Now, this doesn't mean they are not cheating, because there is no evidence either way. But, what you are observing in this case doesn't imply cheating either.
Other java script engines, like the one in web kit, minimize the amount of analysis they do of java script source, in order to avoid extra overhead. Something like an optimizing compilation pass is generally too slow to be done online. It would delay page load time considerably.
But, if it could be done off line, operating on cached, frequently used pages, it could improve runtime considerably.
If one were to implement such a system for js, it would make sence to use file hashes as keys to the precompiled code index, and fall back on slower methods for cache misses, until such time as the offline process could compile the code.
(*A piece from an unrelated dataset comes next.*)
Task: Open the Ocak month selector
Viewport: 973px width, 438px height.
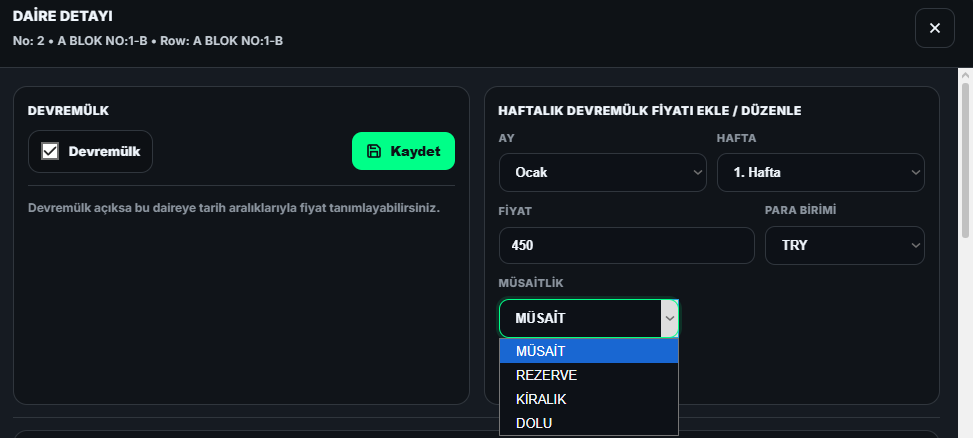Action: click(602, 172)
Small changes (non white space), like the ones in the diffs, would trigger hash changes.
Given such a system, precompiling the benchmark is not cheating. My point is that you are confusing necessary with sufficient conditions, and are making damning conclusions without proper evidence.
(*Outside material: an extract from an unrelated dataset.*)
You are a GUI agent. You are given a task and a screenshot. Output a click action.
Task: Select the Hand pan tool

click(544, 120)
Ok, so your hypothesis is that this benchmark is fairly frequently executed, so that it's reasonable to think that a precompiled version is stored somewhere?
In that case, to avoid the accusation of cheating, the choice of precompiled code should have an algorithmic basis : For instance, something akin to Alexa rank of the .js at various CDN. That would make sure that JQuery would be precompiled, which could well be rational.
But I seriously doubt that such an objective method would include this benchmark code in the IE precompiled payload...
If they have the ability to precompiled JS code, they would, of course, precompile the benchmark. Why would you run a benchmark in "slow" mode if you had a fast mode available? There's nothing wrong with precompiling the benchmark.
I'm not saying that's what they are doing, because I don't know. I'm saying that the conclusion of cheating is unfounded.
Could anyone explain what is "dead code analysis"?
Update: I still don't get why "the SunSpider math-cordic benchmark is very fast, presumably due to some sort of dead code analysis.". Didn't the author prove exactly the opposite by showing SunSpider is slower when adding dead code to the benchmark? Sorry for the noob question.
Finding code which is executed (so its not unreachable) but whose results are not used. Its a kind of optimization to speed up program execution by not doing unnecessary work.
if you start by assuming that sunspider is very fast because of dead code analysis then adding more dead code shouldn't change anything. but it does. so their deadcode analysis seems less like "real analysis" and more like "this looks like the sunspider test so we know we can ignore this piece of code". and if that is true then they are "cheating" because the result no longer reflects normal behaviour - it is tailored exactly for this test.
It seems the hypothesis is that the benchmark originally goes very fast due to dead-code analysis (the function 'cordicsincos' has been marked as dead code, and is therefore not executed).
That the test goes much slower when more dead code is added (code that in no way 'undeadens' the 'cordicsincos' function, indeed code that does nothing at all) implies that the dead-code analysis being done is either not really dead-code analysis at all but simply looking for this specific function (this would be the 'cheating' hypothesis), or, more charitably, the dead-code analysis could merely be extremely fragile.
Dead code is a segment, that is not reachable during execution or does not add anything to the result. If you find such code, you can spare CPU cycles and get a better benchmark result.